Trading giant Trafigura has been taking advantage of weak freight rates to fix aframax tankers on short period charters at highly favourable terms, market sources said.

Shipbrokers and owners said the deals allow Trafigura to take advantage of current cheap rates while retaining options to extend them should the winter market become more volatile.

The trader is reported to have secured AET’s 107,100-dwt Eagle Torrance (built 2007) on a 30-day charter with three 30-day extension options.

The initial rate is between $11,000 and $12,000 per day, and it will pay $2,000 per day extra for each extension.

Brokers reported that Latsco Shipping’s 105,700-dwt Fos Hamilton (built 2013) was fixed for similar rates, but the shipowner said the information was incorrect.

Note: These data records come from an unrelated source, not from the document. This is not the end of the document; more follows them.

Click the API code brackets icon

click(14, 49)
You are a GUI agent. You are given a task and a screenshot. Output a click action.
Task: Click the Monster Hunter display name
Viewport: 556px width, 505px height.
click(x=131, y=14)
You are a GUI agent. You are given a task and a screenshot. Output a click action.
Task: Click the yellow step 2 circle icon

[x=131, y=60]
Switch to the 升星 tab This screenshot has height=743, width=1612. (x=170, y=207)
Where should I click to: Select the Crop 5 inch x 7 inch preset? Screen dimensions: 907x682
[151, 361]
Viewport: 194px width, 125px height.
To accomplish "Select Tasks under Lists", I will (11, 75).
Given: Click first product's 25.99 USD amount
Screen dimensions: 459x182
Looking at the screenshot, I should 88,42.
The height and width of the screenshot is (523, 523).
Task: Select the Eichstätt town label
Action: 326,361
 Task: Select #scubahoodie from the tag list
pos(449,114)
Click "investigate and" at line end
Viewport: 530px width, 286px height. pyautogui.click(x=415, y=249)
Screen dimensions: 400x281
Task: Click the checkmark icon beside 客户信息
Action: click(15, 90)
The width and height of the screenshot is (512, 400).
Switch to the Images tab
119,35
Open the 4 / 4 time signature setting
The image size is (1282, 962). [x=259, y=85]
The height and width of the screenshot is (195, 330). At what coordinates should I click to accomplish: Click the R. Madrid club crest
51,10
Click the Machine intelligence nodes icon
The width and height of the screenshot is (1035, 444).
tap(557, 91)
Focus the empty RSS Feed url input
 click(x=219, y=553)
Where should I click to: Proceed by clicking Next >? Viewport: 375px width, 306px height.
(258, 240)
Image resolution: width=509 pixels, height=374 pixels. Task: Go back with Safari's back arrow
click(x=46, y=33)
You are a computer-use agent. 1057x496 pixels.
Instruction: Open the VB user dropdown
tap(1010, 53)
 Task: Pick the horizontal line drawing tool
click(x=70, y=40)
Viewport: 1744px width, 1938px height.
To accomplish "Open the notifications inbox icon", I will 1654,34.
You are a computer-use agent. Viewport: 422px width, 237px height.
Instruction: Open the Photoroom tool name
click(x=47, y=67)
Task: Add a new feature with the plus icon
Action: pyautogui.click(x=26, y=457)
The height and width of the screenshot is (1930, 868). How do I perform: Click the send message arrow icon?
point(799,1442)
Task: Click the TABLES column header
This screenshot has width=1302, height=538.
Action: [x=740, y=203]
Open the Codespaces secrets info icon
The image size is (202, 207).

Zodiac Maritime’s 114,400-dwt Cobalt Sun (built 2009) was understood to have been fixed for 30 to 100 days in a similarly structured deal at higher rates.

Separately, Trafigura was said to have chartered the 109,600-dwt Maersk Petrel (built 2007) from Maersk Tankers for 30 to 90 days at $13,000 per day.

Trafigura and AET both declined to talk about the deals. Maersk Tankers did not respond to a request for comment.

The sources said some of the vessels are believed to be used for storage or ship-to-ship transfers in northern Europe as the charterer seeks operational flexibility in anticipation of oil oversupply.

With a second wave of Covid-19 hitting European economies, consultancy Rystad Energy has anticipated the lockdowns in France and Germany could wipe out up to 1.7m barrels per day of oil demand in November.

‘Cheap deals’

Shipbrokers and owners suggested the charterer is looking at similar deals.

“They are looking for more,” one of them said. “Those are really cheap.”

Another said: “Trafigura has been the most aggressive in taking time charter options ... These deals are phenomenal for a charterer.”

Trafigura’s terms are deemed attractive for some shipowners as spot aframax earnings have often been below operating expenses in recent weeks.

Howe Robinson Partners estimated average aframax earnings in the spot trade to be at $2,013 per day on Monday, compared with $4,033 per day at the beginning of the fourth quarter.

Despite a seasonal pick-up in demand, few expect a significant improvement in freight markets this winter as a result of Opec+ supply cuts and weak oil demand during the pandemic.

“The size of the tonnage overhang suggests that ... we do [not] expect much support to be given to tanker rates over the coming months,” Alphatanker said in a recent note.

Analysts expect the market to only see a sustainable recovery when tanker owners start to scrap old vessels or begin slow steaming — but none of those have occurred on a large scale.

“Sooner or later, things will have to change,” said Giuseppe Rosano, a shipping director at brokerage Alibra. “Nobody knows where the market is going to be.”